1.4

Day 4.1 - Laksa.jpg

Ernie and I were set up on a blind date for Belgian beers on Pulau Ubin. I offered him a share of secret menu fried wild boar I had ordered, really hoping he would decline. (Reader — he accepted my proposal.) We swigged two of the last few bottles of Pannepot 2008 available in Singapore on the bumboat back to mainland. His wife, Mari Ani, approved of it all.

Because I have lived in Katong for almost 30 years and I’m a lifelong Eastie, everyone asks which the best Katong laksa is. It’s the one simmered to spirited life in my mom Ade’s kitchen.
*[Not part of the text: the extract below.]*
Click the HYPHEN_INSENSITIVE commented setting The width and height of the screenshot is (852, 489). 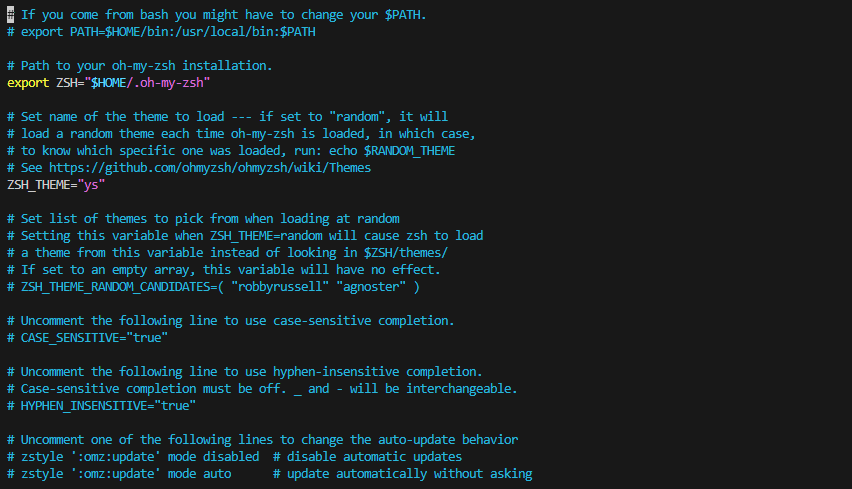coord(108,405)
You know — the one that only the backyard can fit, with industrial-sized woks and cauldrons, and charcoal stoops and gas tanks for zhi char-intense wok hei.

Laksa is one of her signature dishes, which friends and family have clamored for as long as I’ve been to smash 10 spring rolls after swim class age 7). We regularly receive texts from England to Denmark to across America to Australia lamenting the loss of this laksa from lives. I haven’t had laksa outside of my house since I began to understand it was my birthright (age 17). I’m physically incapable of eating laksa anywhere else.

Last night, Mom’s laksa came swaggering out dressed like it was attending the Met Gal — sequined with plump crawfish pieces, accessorized with jumbo prawns, a lobster tiara. It was Ernie’s birthday, his second lockdown birthday in a row, and friendship knows no bounds, not even Phase 2.Heightened Alert restrictions. An over-the-top laksa for a friend who tops our A (for Amigo)-list.